Théâtre : Agatha, de Marguerite Duras

Agatha, au Café de la Danse. Avec Florian Carove et Alexandra  Larangot. Photo Lot.
Agatha, au Café de la Danse. Avec Florian Carove et Alexandra Larangot. Photo Lot.

« Agatha », d'après la pièce de théâtre éponyme (Éditions de Minuit, mars 1981, 67 p., 8,50 €) de Marguerite Duras (1914-1996). Mise en scène par Hans Peter Cloos. Avec Alexandra Larangot (Agatha) et Florian Carove. Au Café de la DanseCafé de la Danse, 5 passage Louis-Philippe, Paris 11e. Du mardi au vendredi à 20h30, le samedi à 17h00 et 20h30 et le dimanche à 16h30. 30 €. Rés.: 01 47 00 57 59.. Jusqu'au 7 octobre 2017. 85'.

Elle, Agatha, la petite sœur, Lui le grand frère, deux êtres fusionnels que quatre années séparent et que tout rapproche bien au-delà des convenances et du dicible et qui voudraient ou devraient pouvoir prendre la ferme résolution de distendre leurs liens bien trop profonds pour vivre, survivre, se reconstruire séparément si possible, par-delà ces liens, de cette trop profonde intimité passée et présente qu’ils savent fort bien coupable, presque sale au regard des autres, à tout le moins immontrable, certainement inconvenante mais délicieusement nécessaire aussi bien à l’un et à l’autre même si, parfois, l’une et ou l’autre aimerait bien ne pas l’avoir vécue tant les dégâts intérieurs deviennent irréversibles.

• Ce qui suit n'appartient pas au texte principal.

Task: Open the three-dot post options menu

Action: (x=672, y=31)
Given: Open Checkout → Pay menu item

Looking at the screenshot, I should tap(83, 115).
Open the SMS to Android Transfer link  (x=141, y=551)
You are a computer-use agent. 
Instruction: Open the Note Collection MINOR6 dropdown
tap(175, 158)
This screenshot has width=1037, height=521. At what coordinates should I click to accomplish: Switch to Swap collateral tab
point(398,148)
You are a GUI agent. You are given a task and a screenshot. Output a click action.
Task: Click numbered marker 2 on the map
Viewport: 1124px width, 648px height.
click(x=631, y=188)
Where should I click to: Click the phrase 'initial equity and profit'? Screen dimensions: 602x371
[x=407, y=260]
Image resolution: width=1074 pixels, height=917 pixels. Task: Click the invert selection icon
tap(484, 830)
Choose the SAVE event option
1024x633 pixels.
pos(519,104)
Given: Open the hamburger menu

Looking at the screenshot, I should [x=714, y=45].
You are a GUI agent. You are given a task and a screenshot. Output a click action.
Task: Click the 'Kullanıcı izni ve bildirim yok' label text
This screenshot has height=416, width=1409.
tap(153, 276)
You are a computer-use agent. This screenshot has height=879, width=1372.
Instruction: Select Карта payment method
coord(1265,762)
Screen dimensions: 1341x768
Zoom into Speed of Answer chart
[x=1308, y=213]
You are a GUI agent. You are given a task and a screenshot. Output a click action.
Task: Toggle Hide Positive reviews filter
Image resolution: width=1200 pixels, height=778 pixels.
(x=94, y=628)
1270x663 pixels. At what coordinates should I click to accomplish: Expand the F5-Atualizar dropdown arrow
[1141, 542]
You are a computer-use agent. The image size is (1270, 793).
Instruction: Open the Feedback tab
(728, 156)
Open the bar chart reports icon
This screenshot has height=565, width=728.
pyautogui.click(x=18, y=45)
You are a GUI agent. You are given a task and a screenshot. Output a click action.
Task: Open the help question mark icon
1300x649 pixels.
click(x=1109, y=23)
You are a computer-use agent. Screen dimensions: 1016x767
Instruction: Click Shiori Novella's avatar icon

Ils se vouvoient souvent, ils se tutoient parfois, comme si ce vouvoiement était susceptible de mettre entre eux cette distance physique et cette hauteur morale qui leur a toujours fait défaut. Un vouvoiement qu’ils se plaquent comme un masque pour dissimuler leurs turpitudes dont ils ne sont, à froid, guère fiers.

Agatha et son frère se retrouvent dans leur maison d'enfance avant le départ définitif de la gamine qui a grandi bien trop vite. Ils évoquent pêle-mêle leurs souvenirs liés au fleuve, à la première fois qui n’est (mal)heureusement pas restée la dernière, aux pulsions-répulsions de l’un et l’autre pour l’un et l’autre qui les minent autant qu’ils les attendent.

À signaler, la prestation remarquable d’Alexandra Larangot dont c’est le premier rôle au théâtre après avoir suivi les Cours Florent et avoir « participé au Festival l’Aria en Corse » avec Robin Renucci.